Text passage
# # # #

Linux NFS development
 help / color / mirror / Atom feed
From: Laurence Oberman <loberman@redhat.com>
To: Trond Myklebust <trondmy@kernel.org>,
	Benjamin Coddington	 <bcodding@redhat.com>,
	Anna Schumaker <anna@kernel.org>, Tejun Heo <tj@kernel.org>,
	 Lai Jiangshan <jiangshanlai@gmail.com>
Cc: linux-nfs@vger.kernel.org, linux-kernel@vger.kernel.org,
	 djeffery@redhat.com
Subject: Re: [PATCH 2/2] NFS: Improve nfsiod workqueue detection for allocation flags
Date: Mon, 07 Jul 2025 16:28:03 -0400	[thread overview]
Message-ID: <59530cbe001f5d02fa007ce642a860a7bade4422.camel@redhat.com> (raw)
In-Reply-To: <a7621e726227260396291e82363d2b82e5f2ad73.camel@kernel.org>

On Mon, 2025-07-07 at 12:25 -0700, Trond Myklebust wrote:
> On Mon, 2025-07-07 at 14:46 -0400, Benjamin Coddington wrote:
> > The NFS client writeback paths change which flags are passed to
> > their
> > memory allocation calls based on whether the current task is
> > running
> > from
> > within a workqueue or not.  More specifically, it appears that
> > during
> > writeback allocations with PF_WQ_WORKER set on current->flags will
> > add
> > __GFP_NORETRY | __GFP_NOWARN.  Presumably this is because nfsiod
> > can
> > simply fail quickly and later retry to write back that specific
> > page
> > should
> > the allocation fail.
> > 
> > However, the check for PF_WQ_WORKER is too general because tasks
> > can
> > enter NFS
> > writeback paths from other workqueues.  Specifically, the loopback
> > driver
> > tends to perform writeback into backing files on NFS with
> > PF_WQ_WORKER set,
> > and additionally sets PF_MEMALLOC_NOIO.  The combination of
> > PF_MEMALLOC_NOIO with __GFP_NORETRY can easily result in allocation
> > failures and the loopback driver has no retry functionality.  As a
> > result,
> > after commit 0bae835b63c5 ("NFS: Avoid writeback threads getting
> > stuck in
> > mempool_alloc()") users are seeing corrupted loop-mounted
> > filesystems
> > backed
> > by image files on NFS.

# # # #

Data shown
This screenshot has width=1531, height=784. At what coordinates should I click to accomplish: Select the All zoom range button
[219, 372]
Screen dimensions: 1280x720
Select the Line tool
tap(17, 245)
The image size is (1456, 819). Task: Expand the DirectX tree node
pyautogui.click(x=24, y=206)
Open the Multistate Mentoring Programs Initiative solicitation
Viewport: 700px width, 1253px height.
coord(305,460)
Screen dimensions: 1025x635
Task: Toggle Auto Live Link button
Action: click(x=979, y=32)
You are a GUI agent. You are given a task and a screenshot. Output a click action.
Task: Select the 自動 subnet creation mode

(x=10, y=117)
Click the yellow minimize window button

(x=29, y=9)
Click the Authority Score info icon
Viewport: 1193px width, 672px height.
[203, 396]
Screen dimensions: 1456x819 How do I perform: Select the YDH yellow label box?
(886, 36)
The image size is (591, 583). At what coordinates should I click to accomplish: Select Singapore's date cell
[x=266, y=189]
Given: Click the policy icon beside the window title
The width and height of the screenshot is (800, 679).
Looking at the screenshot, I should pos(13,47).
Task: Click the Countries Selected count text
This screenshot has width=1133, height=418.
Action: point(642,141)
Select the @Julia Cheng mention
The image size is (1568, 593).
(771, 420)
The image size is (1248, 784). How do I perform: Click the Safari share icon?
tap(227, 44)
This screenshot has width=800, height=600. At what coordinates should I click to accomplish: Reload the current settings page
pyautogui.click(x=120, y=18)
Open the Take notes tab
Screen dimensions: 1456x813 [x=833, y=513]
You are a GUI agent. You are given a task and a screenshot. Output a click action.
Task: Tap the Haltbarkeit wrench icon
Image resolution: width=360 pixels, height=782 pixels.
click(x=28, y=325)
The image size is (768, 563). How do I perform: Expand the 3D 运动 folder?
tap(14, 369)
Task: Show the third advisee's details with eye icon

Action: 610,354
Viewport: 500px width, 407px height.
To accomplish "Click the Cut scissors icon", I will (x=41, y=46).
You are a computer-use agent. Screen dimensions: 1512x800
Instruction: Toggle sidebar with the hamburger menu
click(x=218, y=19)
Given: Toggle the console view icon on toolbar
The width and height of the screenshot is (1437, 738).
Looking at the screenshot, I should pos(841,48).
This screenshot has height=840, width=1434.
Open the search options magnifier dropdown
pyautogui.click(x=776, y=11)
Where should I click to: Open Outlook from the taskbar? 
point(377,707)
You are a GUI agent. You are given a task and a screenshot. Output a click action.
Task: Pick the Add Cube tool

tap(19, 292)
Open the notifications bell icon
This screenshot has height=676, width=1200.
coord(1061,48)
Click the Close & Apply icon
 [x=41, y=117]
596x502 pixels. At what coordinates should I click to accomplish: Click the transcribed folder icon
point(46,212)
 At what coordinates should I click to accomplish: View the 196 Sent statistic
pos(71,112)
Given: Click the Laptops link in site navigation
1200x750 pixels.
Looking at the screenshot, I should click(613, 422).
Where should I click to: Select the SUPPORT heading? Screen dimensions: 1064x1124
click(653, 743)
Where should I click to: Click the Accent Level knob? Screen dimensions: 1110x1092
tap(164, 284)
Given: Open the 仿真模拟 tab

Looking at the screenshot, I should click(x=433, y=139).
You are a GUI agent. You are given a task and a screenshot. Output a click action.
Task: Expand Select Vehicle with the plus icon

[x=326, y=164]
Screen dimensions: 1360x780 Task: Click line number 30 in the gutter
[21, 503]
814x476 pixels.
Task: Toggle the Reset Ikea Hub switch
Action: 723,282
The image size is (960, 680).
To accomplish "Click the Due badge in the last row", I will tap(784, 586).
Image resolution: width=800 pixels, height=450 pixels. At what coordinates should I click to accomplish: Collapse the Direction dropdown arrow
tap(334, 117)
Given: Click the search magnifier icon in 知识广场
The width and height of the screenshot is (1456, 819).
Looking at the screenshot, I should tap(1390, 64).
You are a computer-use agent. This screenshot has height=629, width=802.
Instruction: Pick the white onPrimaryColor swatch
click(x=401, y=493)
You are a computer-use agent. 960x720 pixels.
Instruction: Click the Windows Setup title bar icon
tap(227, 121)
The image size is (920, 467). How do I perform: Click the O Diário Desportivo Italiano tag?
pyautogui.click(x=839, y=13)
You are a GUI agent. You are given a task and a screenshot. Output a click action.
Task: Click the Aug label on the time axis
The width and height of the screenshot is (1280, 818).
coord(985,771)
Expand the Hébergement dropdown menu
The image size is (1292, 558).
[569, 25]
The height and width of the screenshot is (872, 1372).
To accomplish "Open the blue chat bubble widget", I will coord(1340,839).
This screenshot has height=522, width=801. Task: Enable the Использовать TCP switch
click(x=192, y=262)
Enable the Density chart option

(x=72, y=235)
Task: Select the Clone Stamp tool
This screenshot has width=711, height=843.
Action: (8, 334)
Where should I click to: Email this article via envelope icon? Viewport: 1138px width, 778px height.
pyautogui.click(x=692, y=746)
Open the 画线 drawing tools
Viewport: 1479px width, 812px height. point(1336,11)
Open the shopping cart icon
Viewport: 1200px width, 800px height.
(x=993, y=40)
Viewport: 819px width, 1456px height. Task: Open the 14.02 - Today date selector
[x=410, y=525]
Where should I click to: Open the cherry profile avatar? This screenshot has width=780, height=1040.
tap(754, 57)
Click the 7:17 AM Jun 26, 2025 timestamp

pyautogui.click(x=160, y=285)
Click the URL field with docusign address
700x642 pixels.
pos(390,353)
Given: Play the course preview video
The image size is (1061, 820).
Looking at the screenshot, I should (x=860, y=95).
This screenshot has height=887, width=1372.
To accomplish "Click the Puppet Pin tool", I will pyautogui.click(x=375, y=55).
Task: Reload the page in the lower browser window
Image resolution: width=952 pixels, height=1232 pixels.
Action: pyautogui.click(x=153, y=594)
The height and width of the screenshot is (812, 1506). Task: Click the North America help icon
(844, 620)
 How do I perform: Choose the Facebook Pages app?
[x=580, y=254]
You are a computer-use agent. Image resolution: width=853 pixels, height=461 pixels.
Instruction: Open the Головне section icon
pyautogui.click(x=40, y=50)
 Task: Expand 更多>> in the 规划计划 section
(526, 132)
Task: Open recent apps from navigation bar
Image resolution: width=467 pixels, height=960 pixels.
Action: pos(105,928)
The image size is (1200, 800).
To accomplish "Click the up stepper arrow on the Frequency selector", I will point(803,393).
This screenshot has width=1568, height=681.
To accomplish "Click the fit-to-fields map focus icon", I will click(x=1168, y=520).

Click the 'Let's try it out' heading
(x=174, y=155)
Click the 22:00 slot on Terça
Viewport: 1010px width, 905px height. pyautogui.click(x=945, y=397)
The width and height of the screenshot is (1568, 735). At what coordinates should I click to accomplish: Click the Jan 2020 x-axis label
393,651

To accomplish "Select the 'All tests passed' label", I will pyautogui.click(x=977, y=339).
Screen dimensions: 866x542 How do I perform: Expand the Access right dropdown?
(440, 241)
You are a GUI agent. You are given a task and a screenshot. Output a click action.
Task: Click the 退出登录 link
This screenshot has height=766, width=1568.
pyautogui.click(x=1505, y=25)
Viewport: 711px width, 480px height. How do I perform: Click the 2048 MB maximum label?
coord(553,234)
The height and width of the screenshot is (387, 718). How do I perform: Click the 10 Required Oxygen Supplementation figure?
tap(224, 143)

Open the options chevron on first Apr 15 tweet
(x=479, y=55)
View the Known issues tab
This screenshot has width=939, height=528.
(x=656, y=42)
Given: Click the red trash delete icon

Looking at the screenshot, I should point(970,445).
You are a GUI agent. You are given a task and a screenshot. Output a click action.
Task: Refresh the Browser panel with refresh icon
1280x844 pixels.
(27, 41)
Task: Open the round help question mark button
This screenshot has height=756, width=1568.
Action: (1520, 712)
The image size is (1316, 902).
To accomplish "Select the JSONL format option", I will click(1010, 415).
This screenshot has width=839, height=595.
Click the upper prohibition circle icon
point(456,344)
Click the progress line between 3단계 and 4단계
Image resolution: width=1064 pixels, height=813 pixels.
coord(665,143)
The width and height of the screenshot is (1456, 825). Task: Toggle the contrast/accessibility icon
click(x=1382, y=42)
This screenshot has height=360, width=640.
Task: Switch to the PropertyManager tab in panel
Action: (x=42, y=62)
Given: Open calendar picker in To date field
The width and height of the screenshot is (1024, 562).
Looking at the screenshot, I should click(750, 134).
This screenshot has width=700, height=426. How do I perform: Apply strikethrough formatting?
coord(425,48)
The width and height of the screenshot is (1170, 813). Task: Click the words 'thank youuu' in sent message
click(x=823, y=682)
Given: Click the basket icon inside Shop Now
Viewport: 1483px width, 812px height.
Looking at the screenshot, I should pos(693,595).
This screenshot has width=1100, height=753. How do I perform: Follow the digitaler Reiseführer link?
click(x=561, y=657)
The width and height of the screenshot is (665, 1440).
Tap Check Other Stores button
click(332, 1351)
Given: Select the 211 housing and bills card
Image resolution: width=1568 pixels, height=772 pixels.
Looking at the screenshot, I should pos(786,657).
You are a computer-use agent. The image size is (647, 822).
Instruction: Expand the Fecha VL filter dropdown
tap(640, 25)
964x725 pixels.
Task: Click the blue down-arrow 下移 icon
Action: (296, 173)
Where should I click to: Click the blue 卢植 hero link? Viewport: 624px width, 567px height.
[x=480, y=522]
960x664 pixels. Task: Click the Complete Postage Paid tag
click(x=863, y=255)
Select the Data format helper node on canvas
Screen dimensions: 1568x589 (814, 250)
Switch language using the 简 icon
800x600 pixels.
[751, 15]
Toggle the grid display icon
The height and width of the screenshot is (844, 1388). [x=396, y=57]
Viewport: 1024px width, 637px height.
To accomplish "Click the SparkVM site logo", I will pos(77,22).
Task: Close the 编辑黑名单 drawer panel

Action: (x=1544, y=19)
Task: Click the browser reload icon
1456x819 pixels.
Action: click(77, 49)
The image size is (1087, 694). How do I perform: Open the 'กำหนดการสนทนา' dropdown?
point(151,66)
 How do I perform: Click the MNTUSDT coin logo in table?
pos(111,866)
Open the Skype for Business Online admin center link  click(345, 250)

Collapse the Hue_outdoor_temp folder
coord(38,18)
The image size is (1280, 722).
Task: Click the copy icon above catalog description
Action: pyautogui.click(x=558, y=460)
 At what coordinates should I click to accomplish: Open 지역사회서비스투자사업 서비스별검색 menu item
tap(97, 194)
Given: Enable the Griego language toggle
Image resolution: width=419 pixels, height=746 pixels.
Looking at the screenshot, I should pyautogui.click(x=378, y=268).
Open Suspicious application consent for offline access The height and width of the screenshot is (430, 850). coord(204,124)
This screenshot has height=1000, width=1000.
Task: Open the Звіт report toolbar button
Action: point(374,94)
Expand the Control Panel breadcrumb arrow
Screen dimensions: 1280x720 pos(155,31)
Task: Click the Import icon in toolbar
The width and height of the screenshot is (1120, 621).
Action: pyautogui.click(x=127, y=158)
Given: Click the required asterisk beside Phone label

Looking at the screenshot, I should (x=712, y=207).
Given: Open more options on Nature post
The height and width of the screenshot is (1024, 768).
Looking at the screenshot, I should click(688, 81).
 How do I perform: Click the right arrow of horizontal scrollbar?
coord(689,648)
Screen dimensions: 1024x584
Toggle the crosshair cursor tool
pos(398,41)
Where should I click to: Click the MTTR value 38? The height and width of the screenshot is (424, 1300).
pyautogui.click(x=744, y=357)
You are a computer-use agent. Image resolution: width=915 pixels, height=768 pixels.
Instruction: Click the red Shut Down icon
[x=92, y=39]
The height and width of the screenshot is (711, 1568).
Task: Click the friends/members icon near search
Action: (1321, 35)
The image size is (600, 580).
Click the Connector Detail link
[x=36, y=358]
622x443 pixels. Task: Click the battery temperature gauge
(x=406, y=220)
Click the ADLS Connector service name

# # # #

Exercise brief
Continue the NFS writeback message from where it stops.

Expected answer
> > 
> > In a preceding patch, we introduced a function to allow NFS to
> > detect
> > if
> > the task is executing within a specific workqueue.  Here we use
> > that
> > helper
> > to set __GFP_NORETRY | __GFP_NOWARN only if the workqueue is
> > nfsiod.
> > 
> > Fixes: 0bae835b63c5 ("NFS: Avoid writeback threads getting stuck in
> > mempool_alloc()")
> > Signed-off-by: Benjamin Coddington <bcodding@redhat.com>
> > ---
> >  fs/nfs/internal.h | 12 +++++++++++-
> >  1 file changed, 11 insertions(+), 1 deletion(-)
> > 
> > diff --git a/fs/nfs/internal.h b/fs/nfs/internal.h
> > index 69c2c10ee658..173172afa3f5 100644
> > --- a/fs/nfs/internal.h
> > +++ b/fs/nfs/internal.h
> > @@ -12,6 +12,7 @@
> >  #include <linux/nfs_page.h>
> >  #include <linux/nfslocalio.h>
> >  #include <linux/wait_bit.h>
> > +#include <linux/workqueue.h>
> >  
> >  #define NFS_SB_MASK (SB_NOSUID|SB_NODEV|SB_NOEXEC|SB_SYNCHRONOUS)
> >  
> > @@ -669,9 +670,18 @@ nfs_write_match_verf(const struct
> > nfs_writeverf
> > *verf,
> >  		!nfs_write_verifier_cmp(&req->wb_verf, &verf-
> > > verifier);
> >  }
> >  
> > +static inline bool is_nfsiod(void)
> > +{
> > +	struct workqueue_struct *current_wq = current_workqueue();
> > +
> > +	if (current_wq)
> > +		return current_wq == nfsiod_workqueue;
> > +	return false;
> > +}
> > +
> >  static inline gfp_t nfs_io_gfp_mask(void)
> >  {
> > -	if (current->flags & PF_WQ_WORKER)
> > +	if (is_nfsiod())
> >  		return GFP_KERNEL | __GFP_NORETRY | __GFP_NOWARN;
> >  	return GFP_KERNEL;
> >  }
> 
> 
> Instead of trying to identify the nfsiod_workqueue, why not apply
> current_gfp_context() in order to weed out callers that set
> PF_MEMALLOC_NOIO and PF_MEMALLOC_NOFS?
> 
> i.e.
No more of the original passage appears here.